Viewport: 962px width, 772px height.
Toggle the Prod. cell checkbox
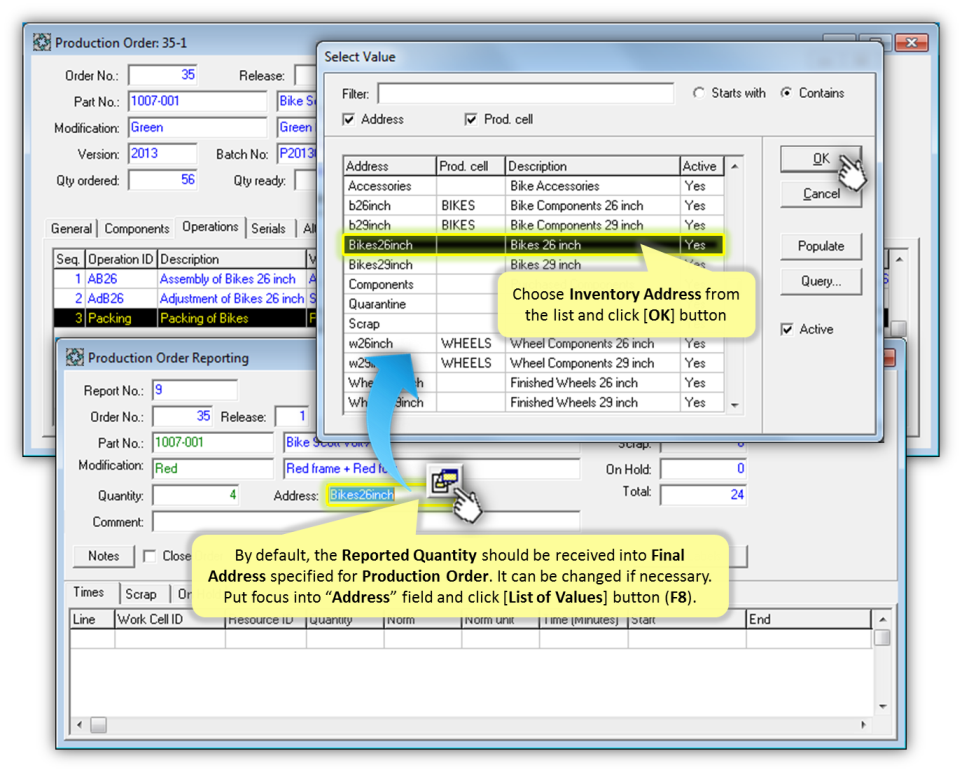[x=471, y=119]
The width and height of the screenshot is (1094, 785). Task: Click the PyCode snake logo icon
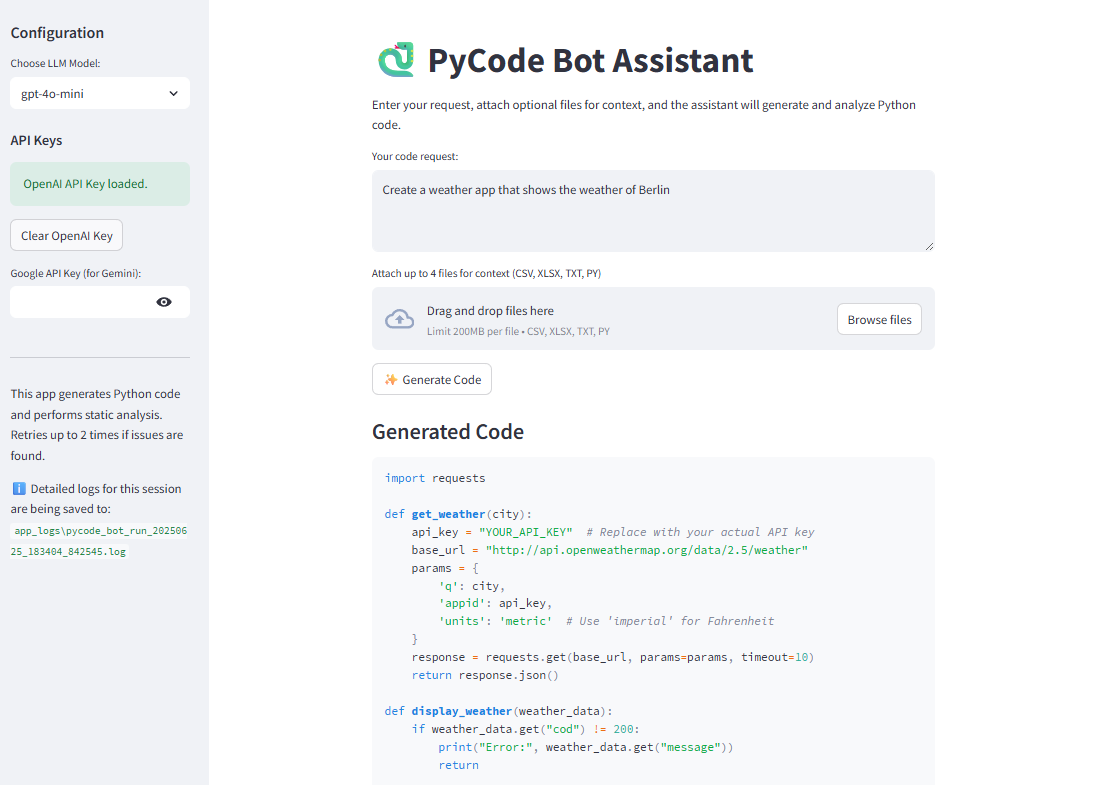pyautogui.click(x=395, y=60)
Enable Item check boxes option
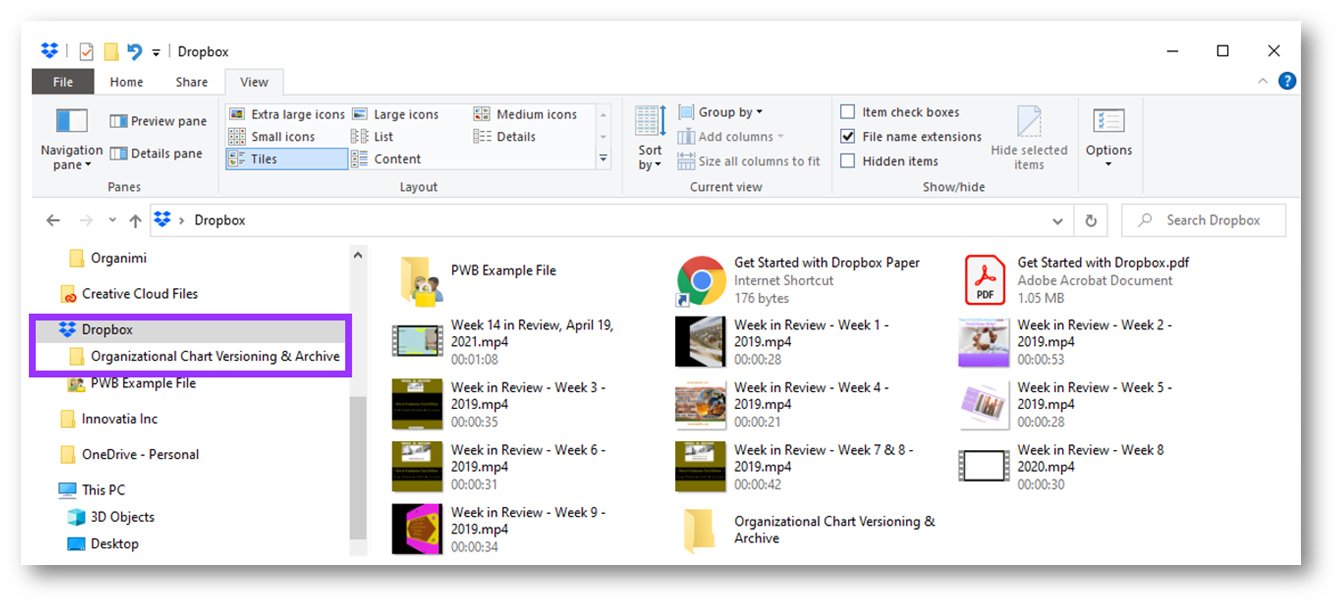The image size is (1343, 607). (848, 112)
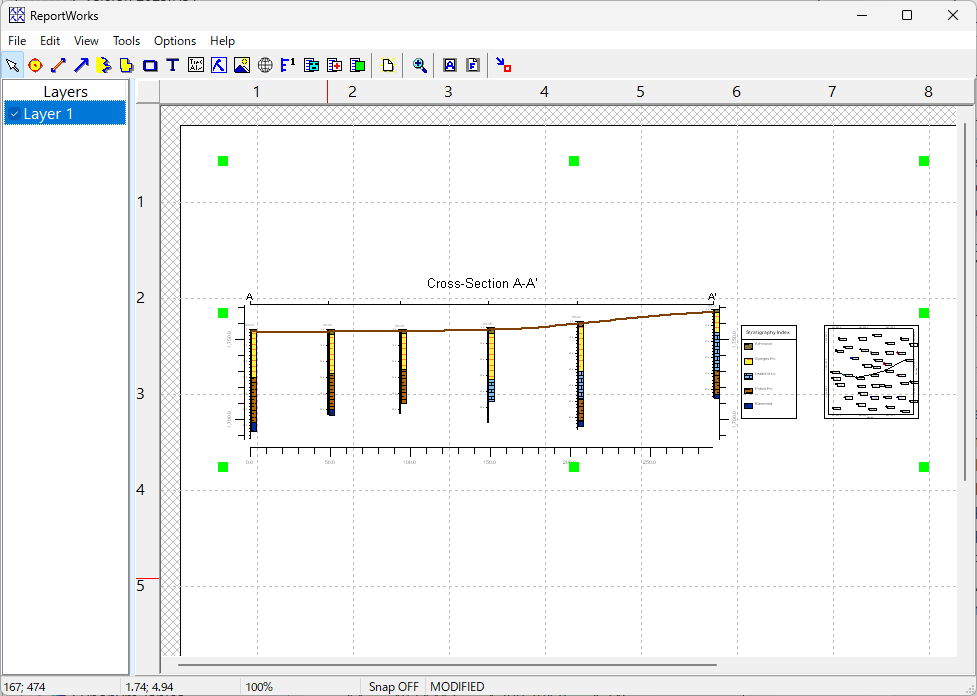Click the horizontal scrollbar below the canvas
Screen dimensions: 977x696
(447, 664)
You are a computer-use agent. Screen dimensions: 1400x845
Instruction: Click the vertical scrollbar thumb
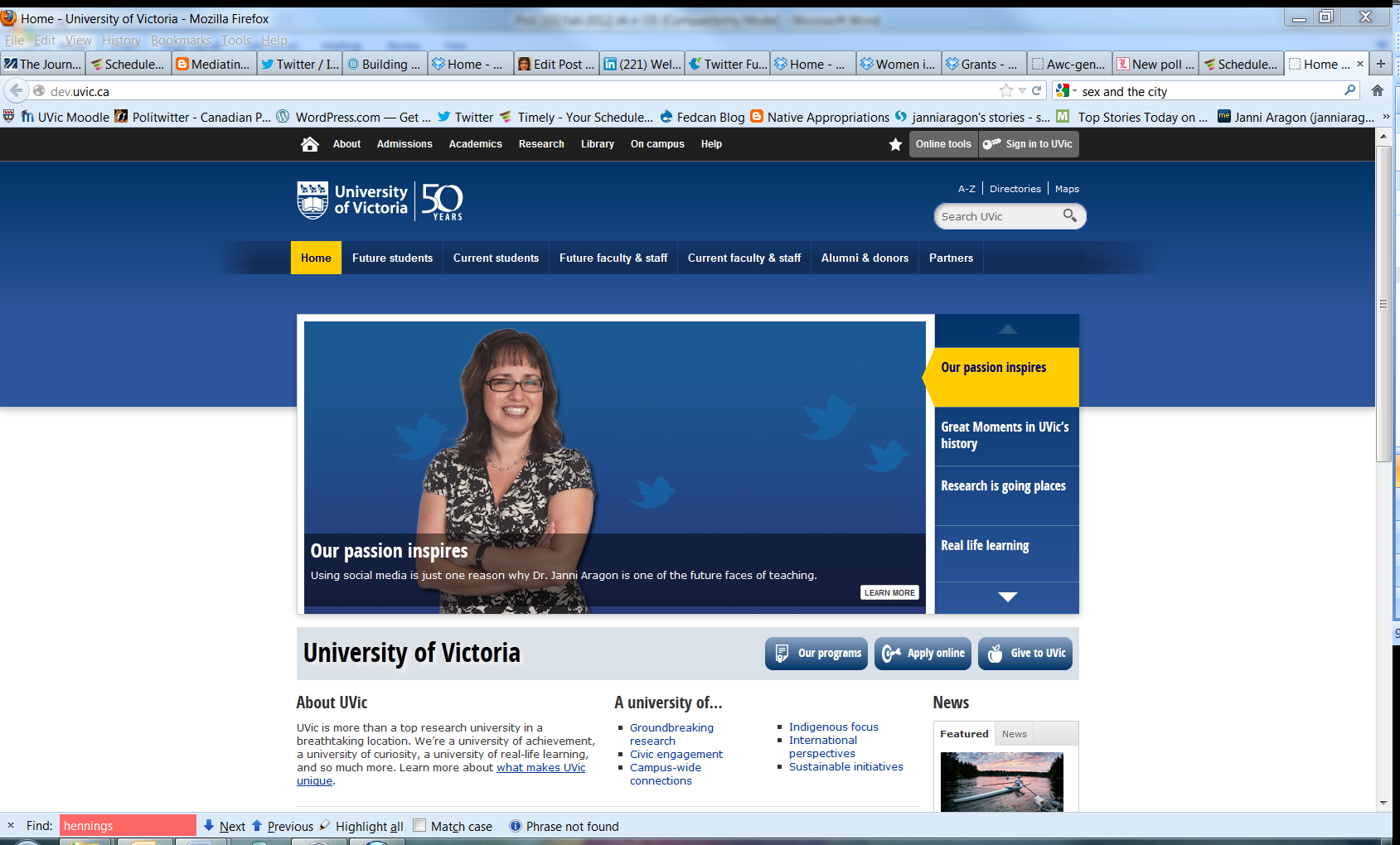pyautogui.click(x=1383, y=304)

:::::

= WHAT YOU ARE ASKED TO DO =
The answer should contain only the lines from the one with "Enable Item check boxes option" through the last line of the material, given word for word and without pictures.

= WRITTEN RESPONSE =
Enable Item check boxes option
The image size is (1343, 607). (848, 112)
Click the horizontal scrollbar below the canvas
Screen dimensions: 977x696
(447, 664)
You are a computer-use agent. Screen dimensions: 1400x845
Instruction: Click the vertical scrollbar thumb
pyautogui.click(x=1383, y=304)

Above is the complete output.